Barbara was making good progress with her novel, which she finally decided to call Some Tame Gazelle (having rejected Some Sad Turtle as being too reminiscent of soup.) It was, of course, 'for Henry' and as Archdeacon Hoccleve he displayed all the selfishness, insensitivity and arrogance that Barbara felt she saw in the original. But, because Barbara was still fascinated by Henry, the Archdeacon comes through triumphantly as a marvelous eccentric, with great charisma and one who, in spite of his faults, the heroine Belinda/Barbara could not help loving faithfully even after he had been married to another woman for thirty years. She deliberately took all the main characters directly from life, since this was to a be a roman a clef for her own particular circle. Thus she herself was Belinda, Hilary was Harriet, Henry was the Archdeacon, the hated Alison West-Watson was Agatha, Jock was Dr. Nicholas Parnell, Honor Tracy was Edith Liversidge, Count Roberto Weiss was Ricardo Blanco and Julia Pakenham (because of a rather matronly figure) was Lady Clara Boulding. She circulated chapters among her friends as she wrote them and they were all enthusiastic.
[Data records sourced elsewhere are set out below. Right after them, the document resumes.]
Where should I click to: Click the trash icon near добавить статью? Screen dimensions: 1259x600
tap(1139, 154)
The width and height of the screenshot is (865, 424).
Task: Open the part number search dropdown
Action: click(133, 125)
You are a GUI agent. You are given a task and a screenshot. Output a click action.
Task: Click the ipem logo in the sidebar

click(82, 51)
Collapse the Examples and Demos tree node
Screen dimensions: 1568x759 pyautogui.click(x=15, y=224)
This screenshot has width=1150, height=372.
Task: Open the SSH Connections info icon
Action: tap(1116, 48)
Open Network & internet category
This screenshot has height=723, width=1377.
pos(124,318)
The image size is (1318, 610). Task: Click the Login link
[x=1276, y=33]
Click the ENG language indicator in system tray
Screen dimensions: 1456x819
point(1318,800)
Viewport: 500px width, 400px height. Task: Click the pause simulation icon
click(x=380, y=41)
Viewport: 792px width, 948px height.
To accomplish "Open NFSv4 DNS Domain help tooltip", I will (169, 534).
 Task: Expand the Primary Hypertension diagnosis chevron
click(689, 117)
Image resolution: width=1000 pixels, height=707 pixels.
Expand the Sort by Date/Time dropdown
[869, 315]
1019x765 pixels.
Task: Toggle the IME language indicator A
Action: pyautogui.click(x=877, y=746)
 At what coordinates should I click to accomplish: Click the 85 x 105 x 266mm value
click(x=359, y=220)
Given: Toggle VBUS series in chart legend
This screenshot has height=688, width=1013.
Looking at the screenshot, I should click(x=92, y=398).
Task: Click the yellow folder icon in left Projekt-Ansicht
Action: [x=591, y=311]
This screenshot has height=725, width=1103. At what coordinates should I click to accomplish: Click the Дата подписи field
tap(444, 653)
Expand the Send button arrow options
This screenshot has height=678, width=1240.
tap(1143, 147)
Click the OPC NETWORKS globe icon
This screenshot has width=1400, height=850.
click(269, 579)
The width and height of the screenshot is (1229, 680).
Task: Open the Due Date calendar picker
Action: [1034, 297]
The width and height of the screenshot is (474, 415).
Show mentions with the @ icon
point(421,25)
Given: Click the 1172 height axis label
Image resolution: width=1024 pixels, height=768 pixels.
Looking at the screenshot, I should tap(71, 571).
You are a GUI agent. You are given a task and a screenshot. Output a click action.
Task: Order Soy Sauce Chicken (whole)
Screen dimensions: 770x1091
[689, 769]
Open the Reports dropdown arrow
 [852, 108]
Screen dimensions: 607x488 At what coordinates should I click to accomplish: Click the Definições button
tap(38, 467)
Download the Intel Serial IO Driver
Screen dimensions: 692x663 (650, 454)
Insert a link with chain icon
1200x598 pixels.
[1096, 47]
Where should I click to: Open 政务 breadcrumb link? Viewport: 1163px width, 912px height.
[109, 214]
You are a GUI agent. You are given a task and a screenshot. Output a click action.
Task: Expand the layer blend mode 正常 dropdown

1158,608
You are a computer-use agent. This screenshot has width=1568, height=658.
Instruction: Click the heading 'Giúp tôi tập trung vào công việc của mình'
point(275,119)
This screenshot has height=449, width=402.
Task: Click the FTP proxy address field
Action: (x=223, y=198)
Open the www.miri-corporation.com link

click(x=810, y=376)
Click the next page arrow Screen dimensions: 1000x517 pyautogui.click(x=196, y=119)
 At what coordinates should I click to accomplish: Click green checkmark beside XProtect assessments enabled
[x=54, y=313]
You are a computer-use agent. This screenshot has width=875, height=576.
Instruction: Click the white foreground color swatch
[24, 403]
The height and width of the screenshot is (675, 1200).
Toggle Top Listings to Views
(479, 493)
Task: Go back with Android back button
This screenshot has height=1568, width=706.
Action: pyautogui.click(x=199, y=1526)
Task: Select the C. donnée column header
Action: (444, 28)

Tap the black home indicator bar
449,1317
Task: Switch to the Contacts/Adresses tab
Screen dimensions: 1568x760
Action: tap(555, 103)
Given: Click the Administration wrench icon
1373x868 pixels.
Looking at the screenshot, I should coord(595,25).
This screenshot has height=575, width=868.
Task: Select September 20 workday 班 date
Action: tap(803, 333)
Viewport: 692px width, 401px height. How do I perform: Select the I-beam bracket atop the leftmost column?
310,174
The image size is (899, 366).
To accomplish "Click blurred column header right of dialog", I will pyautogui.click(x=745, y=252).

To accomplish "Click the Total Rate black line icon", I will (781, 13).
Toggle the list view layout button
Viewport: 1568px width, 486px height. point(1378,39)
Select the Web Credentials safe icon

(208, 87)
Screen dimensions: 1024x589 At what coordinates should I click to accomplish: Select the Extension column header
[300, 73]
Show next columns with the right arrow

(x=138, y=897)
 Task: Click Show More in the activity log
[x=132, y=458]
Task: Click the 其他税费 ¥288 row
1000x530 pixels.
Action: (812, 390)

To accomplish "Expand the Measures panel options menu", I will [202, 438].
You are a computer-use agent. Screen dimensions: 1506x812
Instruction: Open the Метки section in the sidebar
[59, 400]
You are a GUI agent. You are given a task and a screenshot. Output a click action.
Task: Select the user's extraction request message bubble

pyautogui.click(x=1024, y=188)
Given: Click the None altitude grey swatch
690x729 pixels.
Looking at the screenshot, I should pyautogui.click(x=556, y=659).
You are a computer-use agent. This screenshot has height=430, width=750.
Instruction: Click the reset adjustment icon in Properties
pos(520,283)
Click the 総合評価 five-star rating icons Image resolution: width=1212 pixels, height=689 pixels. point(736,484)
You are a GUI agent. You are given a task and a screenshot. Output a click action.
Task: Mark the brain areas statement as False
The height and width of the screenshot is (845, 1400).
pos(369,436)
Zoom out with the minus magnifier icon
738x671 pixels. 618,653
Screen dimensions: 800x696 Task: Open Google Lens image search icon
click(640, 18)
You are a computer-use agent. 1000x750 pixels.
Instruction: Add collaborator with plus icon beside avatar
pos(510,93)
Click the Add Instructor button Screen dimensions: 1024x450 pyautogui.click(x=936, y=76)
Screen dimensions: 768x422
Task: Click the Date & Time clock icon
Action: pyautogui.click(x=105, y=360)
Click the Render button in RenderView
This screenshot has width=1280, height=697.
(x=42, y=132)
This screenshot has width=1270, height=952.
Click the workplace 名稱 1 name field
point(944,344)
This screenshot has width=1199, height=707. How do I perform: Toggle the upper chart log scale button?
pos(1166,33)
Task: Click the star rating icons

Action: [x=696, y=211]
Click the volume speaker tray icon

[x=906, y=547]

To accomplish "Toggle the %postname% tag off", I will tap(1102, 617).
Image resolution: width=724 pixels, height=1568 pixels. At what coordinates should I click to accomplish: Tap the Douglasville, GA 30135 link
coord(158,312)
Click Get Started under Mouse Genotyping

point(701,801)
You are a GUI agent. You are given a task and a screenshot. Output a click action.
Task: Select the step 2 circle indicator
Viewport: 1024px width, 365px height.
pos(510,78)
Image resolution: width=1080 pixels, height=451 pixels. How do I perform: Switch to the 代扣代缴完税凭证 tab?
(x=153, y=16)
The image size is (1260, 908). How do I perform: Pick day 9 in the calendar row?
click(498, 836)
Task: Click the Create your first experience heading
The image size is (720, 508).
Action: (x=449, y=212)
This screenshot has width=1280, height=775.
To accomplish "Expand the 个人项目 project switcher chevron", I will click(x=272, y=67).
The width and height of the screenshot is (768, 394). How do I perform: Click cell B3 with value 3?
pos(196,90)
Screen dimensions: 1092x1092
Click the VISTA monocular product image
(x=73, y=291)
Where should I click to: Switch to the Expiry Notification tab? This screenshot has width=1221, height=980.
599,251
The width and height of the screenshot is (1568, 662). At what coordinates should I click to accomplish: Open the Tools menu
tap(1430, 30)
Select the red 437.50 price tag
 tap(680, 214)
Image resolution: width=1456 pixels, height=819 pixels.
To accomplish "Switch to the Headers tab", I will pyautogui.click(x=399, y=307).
Quite early on, in July 1934, Jock had written:
Henry and I think you are a very great novelist and implore you to continue your story -- we long to know more about Barbara and Hilary and the Archdeacon's family and Miss Tracy and Dr. Liddell. Henry thinks you are far greater than Miss Austen. I don't quite agree, though I place you well above the Brontes. We have read your story aloud to each other to West-Watson, to Mr. Barnicot and to Henry's sister Betty. Henry's mother, present on the last occasion, thought it very clever of the little girl Barbara to think of all that.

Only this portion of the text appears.